What the Bill proposes goes beyond the contemplation of the ICC Scrutiny. The Bill proposes to further limit, through the review tribunal, the court’s intervention in arbitration to just questions of public policy and arbitrability. This cannot be achieved through rules of an arbitral institution. In actual fact if this is introduced in the rules of an arbitral institution, the process would then become susceptible to another level in an already very lengthy process. This is because after the review stage process there would, without a doubt, be a further review instituted by dissatisfied parties at the courts’ level on the grounds contained in the current legislature.
Therefore, if this proposal is introduced into rules of arbitral institutions only, then the Courts will still be able to review awards on all the seven grounds thereby further compounding the problem the bill seeks to solve and nothing would have been accomplished. It must be emphasized that the Bill as it stands still contains all the grounds in the UNCITRAL Model Law on which an award can be reviewed. However, these grounds are limited in application to the review tribunal, whilst the court’s intervention is limited to just public policy and arbitrability.

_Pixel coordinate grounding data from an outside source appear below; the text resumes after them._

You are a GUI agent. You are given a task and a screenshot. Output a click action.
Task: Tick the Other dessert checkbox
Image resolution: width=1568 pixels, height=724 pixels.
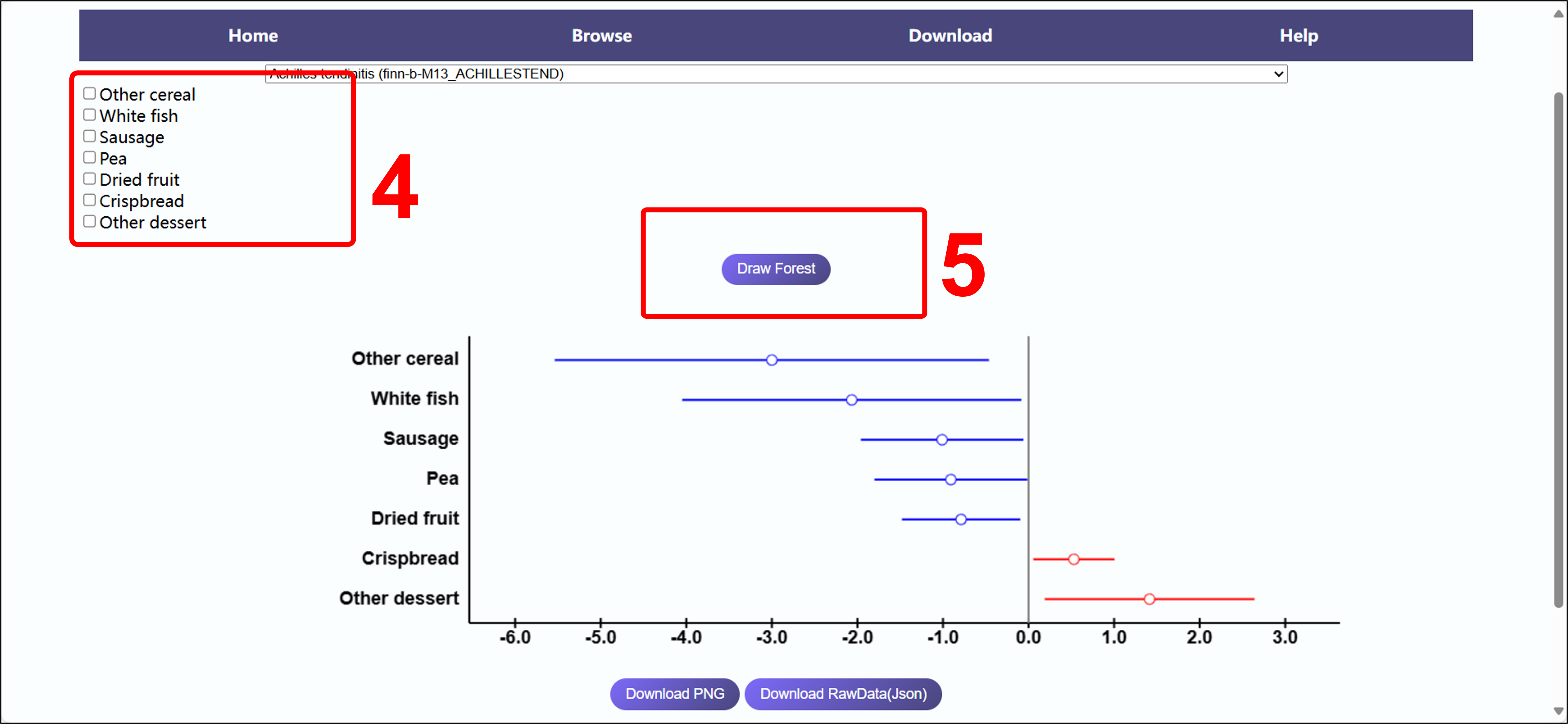pos(90,222)
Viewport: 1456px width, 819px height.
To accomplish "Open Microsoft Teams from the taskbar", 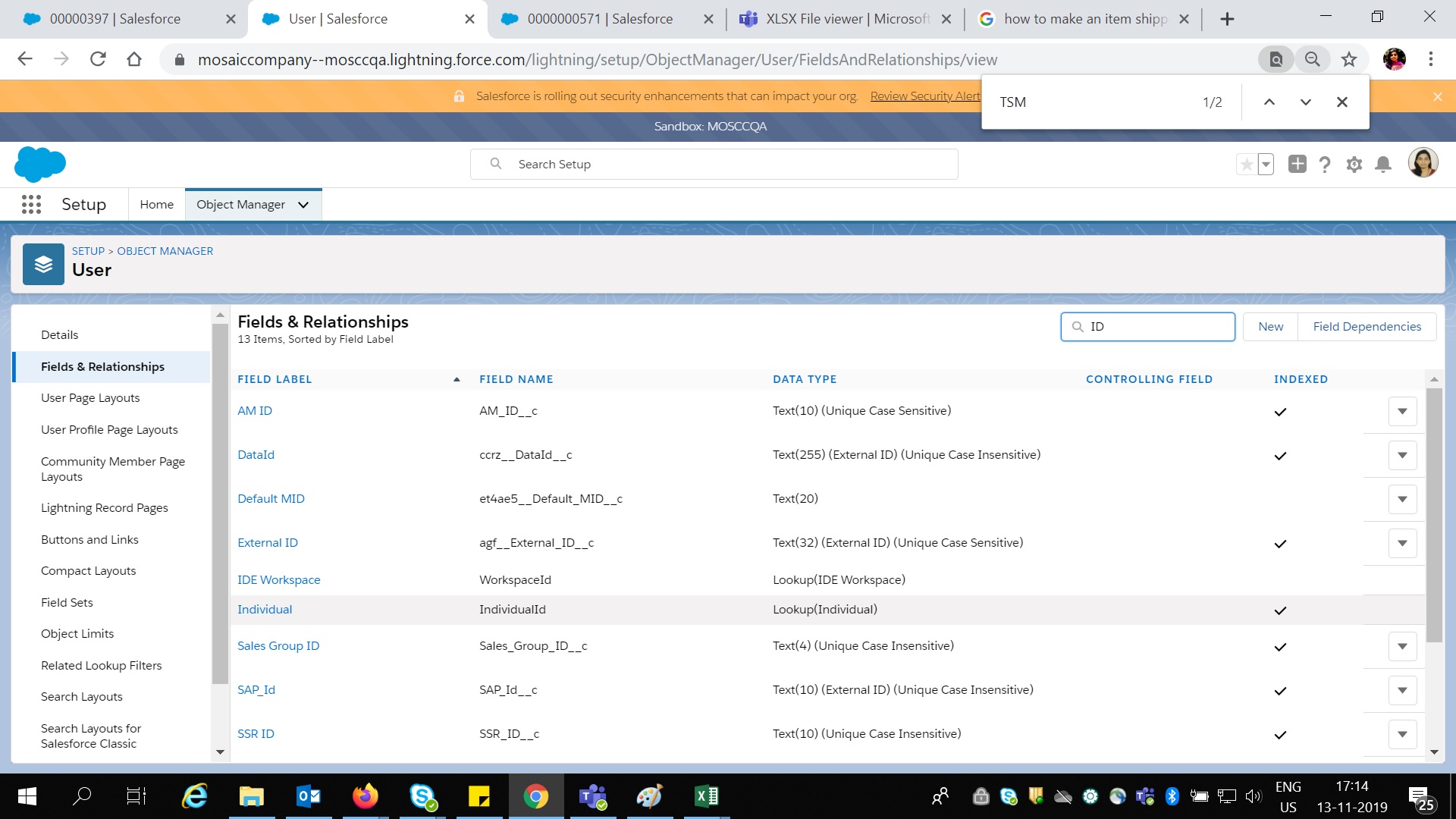I will [x=592, y=796].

In conclusion, enlightenment has a huge role to play in the implementation and the development of arbitration in Nigeria. There has to be a lot of sensitization of all the relevant stakeholders from the courts to the lawyers, and to the business community itself. People’s minds have to be prepared for the environment in which there is very limited scope for having recourse against arbitral awards.
Arbitration in Nigeria, after 30 years of its legislation, is unfortunately still at its infancy. For Arbitration in Nigeria to reach its intended potential, innovations such as the Award Review Tribunal has to be embraced by the stakeholders. Arbitral Institutions will also do well to sensitize and encourage their members to take full advantage of innovations. It is hoped that the Award Review Tribunal is met with the same welcome and support, innovations such as the emergency arbitrator procedure was met with globally.
We will only know how effective the Award Review Tribunal will be in tackling the issues of enforcement of arbitral awards in Nigeria if the Legislature take the much-needed step of passing the Bill into law and disputing parties take full advantage of the innovations such as the Award Review Tribunal contained in the Bill.
Nigeria has made definite progress in ADR over the years and with the recent marked growth in foreign direct investment, arbitration would most certainly have a role to play in the protection and sustenance of foreign investment which is fundamental to the growth and development of our economy.